-- What you have to do --
Under no circumstances alter the records; copy each one exactly.

-----

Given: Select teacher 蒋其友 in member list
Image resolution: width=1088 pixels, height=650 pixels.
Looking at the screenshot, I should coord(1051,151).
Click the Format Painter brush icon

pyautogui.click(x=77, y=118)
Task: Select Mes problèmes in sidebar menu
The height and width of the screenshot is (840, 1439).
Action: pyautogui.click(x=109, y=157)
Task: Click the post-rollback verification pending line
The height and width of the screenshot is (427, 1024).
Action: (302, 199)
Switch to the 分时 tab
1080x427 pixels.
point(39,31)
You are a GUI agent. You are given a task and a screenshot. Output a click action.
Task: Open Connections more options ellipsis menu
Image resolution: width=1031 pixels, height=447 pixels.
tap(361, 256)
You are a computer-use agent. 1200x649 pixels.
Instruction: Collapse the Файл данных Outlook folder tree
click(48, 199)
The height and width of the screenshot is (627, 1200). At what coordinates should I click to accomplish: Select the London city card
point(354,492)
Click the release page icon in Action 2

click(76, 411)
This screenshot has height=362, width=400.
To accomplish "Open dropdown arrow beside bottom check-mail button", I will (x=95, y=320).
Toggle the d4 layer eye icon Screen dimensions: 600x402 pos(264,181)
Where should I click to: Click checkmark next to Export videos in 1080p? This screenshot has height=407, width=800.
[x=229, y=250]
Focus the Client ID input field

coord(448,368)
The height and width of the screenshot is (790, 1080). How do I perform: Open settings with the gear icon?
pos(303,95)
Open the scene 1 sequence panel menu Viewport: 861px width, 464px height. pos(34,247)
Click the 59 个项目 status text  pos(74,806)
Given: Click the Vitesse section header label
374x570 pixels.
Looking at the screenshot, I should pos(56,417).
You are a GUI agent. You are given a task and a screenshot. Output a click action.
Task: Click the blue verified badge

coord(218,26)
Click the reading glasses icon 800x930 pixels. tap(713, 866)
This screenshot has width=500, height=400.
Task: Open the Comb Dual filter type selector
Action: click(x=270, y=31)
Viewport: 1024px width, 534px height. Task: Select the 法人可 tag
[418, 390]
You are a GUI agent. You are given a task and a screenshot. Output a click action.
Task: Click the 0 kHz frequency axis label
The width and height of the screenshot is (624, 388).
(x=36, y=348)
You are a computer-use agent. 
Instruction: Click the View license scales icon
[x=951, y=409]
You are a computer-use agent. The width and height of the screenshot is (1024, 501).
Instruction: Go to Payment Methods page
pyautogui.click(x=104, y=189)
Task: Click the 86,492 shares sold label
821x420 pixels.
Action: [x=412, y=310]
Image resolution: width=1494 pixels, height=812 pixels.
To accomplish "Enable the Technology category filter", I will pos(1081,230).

-----

-- Reply --
Given: Select teacher 蒋其友 in member list
Image resolution: width=1088 pixels, height=650 pixels.
Looking at the screenshot, I should coord(1051,151).
Click the Format Painter brush icon

pyautogui.click(x=77, y=118)
Task: Select Mes problèmes in sidebar menu
The height and width of the screenshot is (840, 1439).
Action: pyautogui.click(x=109, y=157)
Task: Click the post-rollback verification pending line
The height and width of the screenshot is (427, 1024).
Action: (302, 199)
Switch to the 分时 tab
1080x427 pixels.
point(39,31)
You are a GUI agent. You are given a task and a screenshot. Output a click action.
Task: Open Connections more options ellipsis menu
Image resolution: width=1031 pixels, height=447 pixels.
tap(361, 256)
You are a computer-use agent. 1200x649 pixels.
Instruction: Collapse the Файл данных Outlook folder tree
click(48, 199)
The height and width of the screenshot is (627, 1200). At what coordinates should I click to accomplish: Select the London city card
point(354,492)
Click the release page icon in Action 2

click(76, 411)
This screenshot has height=362, width=400.
To accomplish "Open dropdown arrow beside bottom check-mail button", I will (x=95, y=320).
Toggle the d4 layer eye icon Screen dimensions: 600x402 pos(264,181)
Where should I click to: Click checkmark next to Export videos in 1080p? This screenshot has height=407, width=800.
[x=229, y=250]
Focus the Client ID input field

coord(448,368)
The height and width of the screenshot is (790, 1080). How do I perform: Open settings with the gear icon?
pos(303,95)
Open the scene 1 sequence panel menu Viewport: 861px width, 464px height. pos(34,247)
Click the 59 个项目 status text  pos(74,806)
Given: Click the Vitesse section header label
374x570 pixels.
Looking at the screenshot, I should pos(56,417).
You are a GUI agent. You are given a task and a screenshot. Output a click action.
Task: Click the blue verified badge

coord(218,26)
Click the reading glasses icon 800x930 pixels. tap(713, 866)
This screenshot has width=500, height=400.
Task: Open the Comb Dual filter type selector
Action: click(x=270, y=31)
Viewport: 1024px width, 534px height. Task: Select the 法人可 tag
[418, 390]
You are a GUI agent. You are given a task and a screenshot. Output a click action.
Task: Click the 0 kHz frequency axis label
The width and height of the screenshot is (624, 388).
(x=36, y=348)
You are a computer-use agent. 
Instruction: Click the View license scales icon
[x=951, y=409]
You are a computer-use agent. The width and height of the screenshot is (1024, 501).
Instruction: Go to Payment Methods page
pyautogui.click(x=104, y=189)
Task: Click the 86,492 shares sold label
821x420 pixels.
Action: [x=412, y=310]
Image resolution: width=1494 pixels, height=812 pixels.
To accomplish "Enable the Technology category filter", I will pos(1081,230).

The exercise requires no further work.